Stored data
- Opening Delimiter -
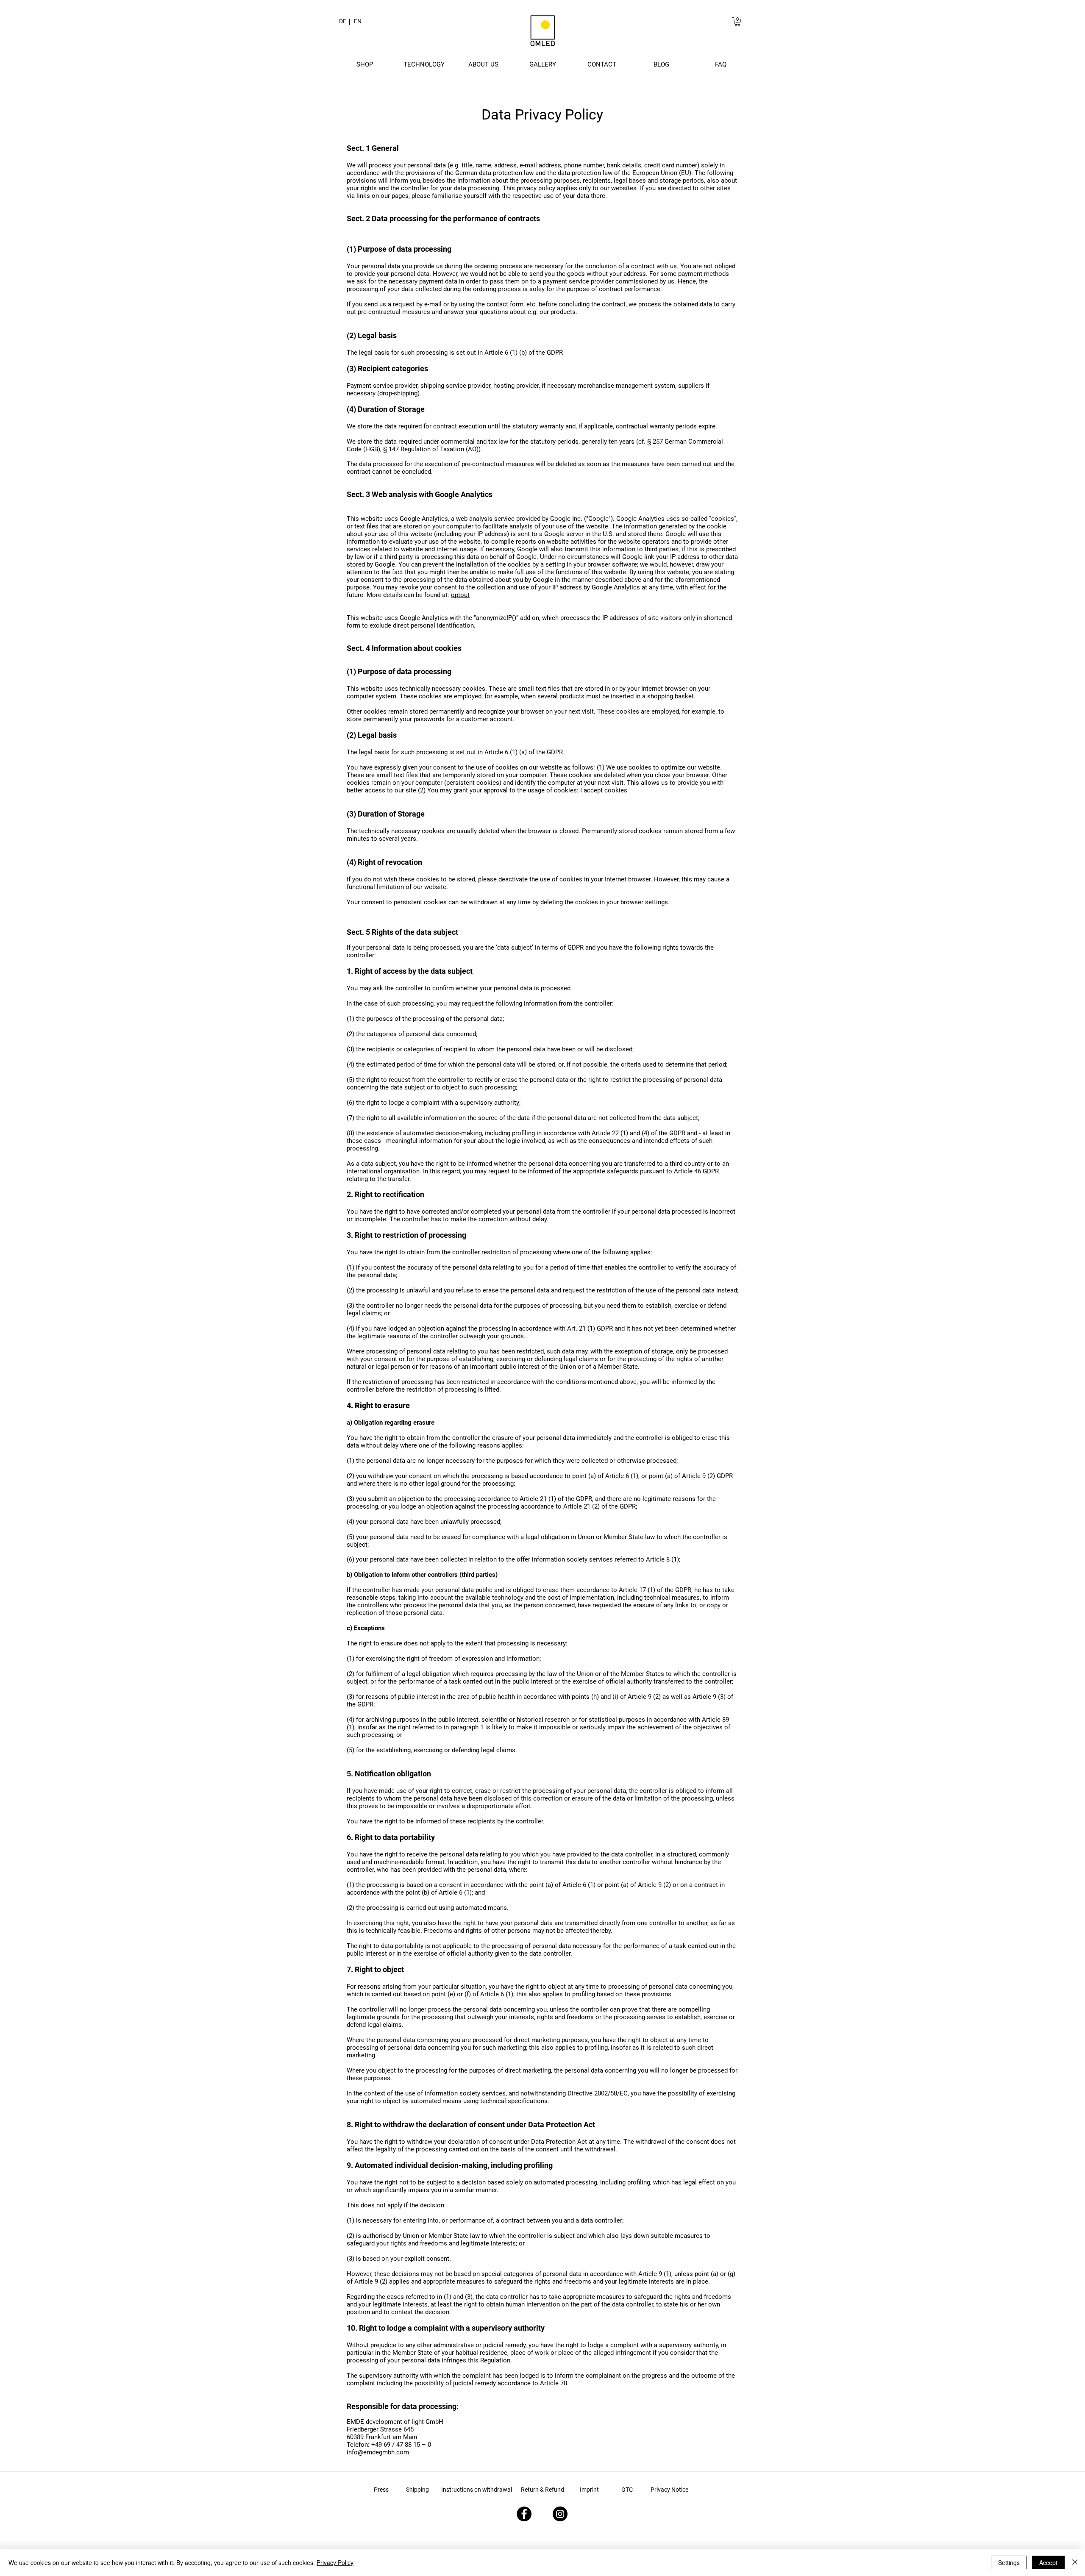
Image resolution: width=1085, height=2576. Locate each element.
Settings (1009, 2562)
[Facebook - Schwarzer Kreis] (524, 2514)
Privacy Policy (335, 2562)
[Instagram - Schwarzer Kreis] (560, 2514)
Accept (1048, 2562)
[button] (364, 64)
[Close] (1075, 2562)
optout (460, 595)
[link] (737, 21)
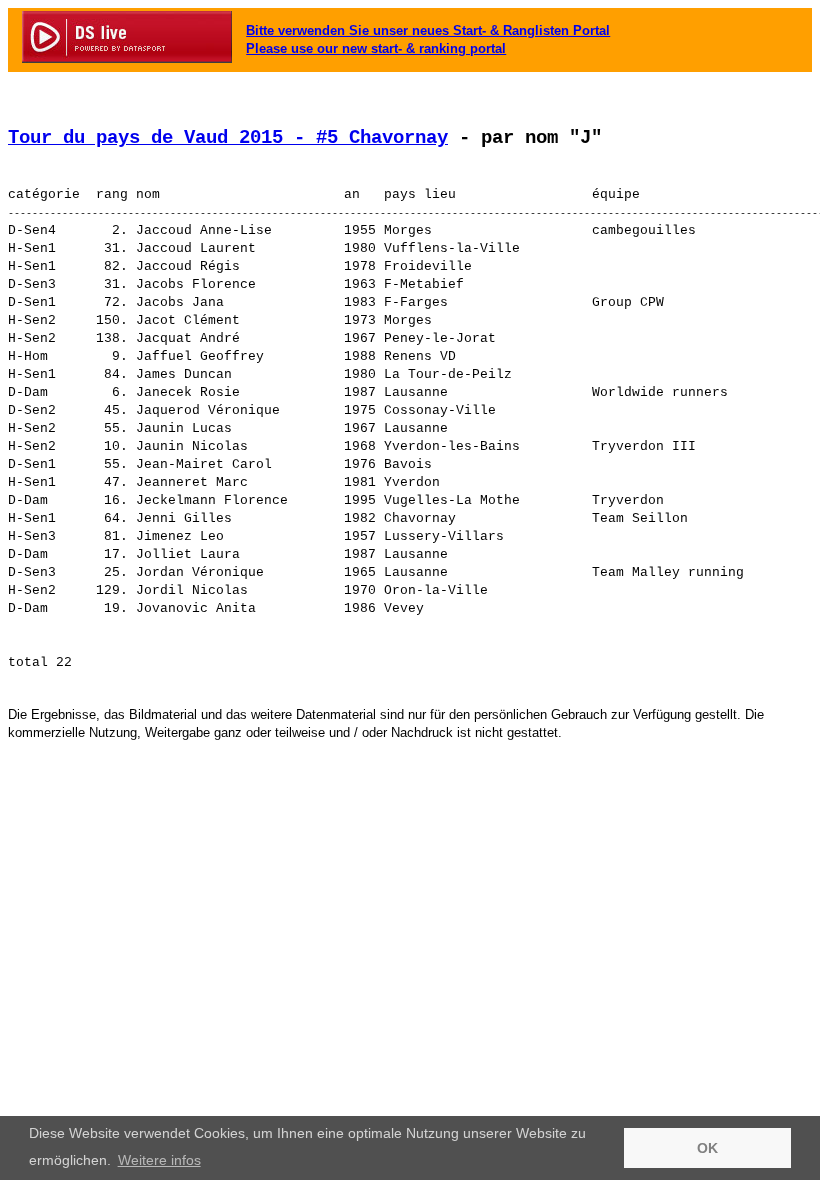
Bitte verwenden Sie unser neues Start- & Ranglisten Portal (428, 30)
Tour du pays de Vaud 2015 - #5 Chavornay (228, 138)
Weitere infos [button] (159, 1160)
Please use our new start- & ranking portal (376, 48)
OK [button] (707, 1148)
- Closing Delimiter -
### Exercise goal
Wherever a line of the records above contains the string "Kreis", copy that line out.

### Output for this exercise
[Facebook - Schwarzer Kreis] (524, 2514)
[Instagram - Schwarzer Kreis] (560, 2514)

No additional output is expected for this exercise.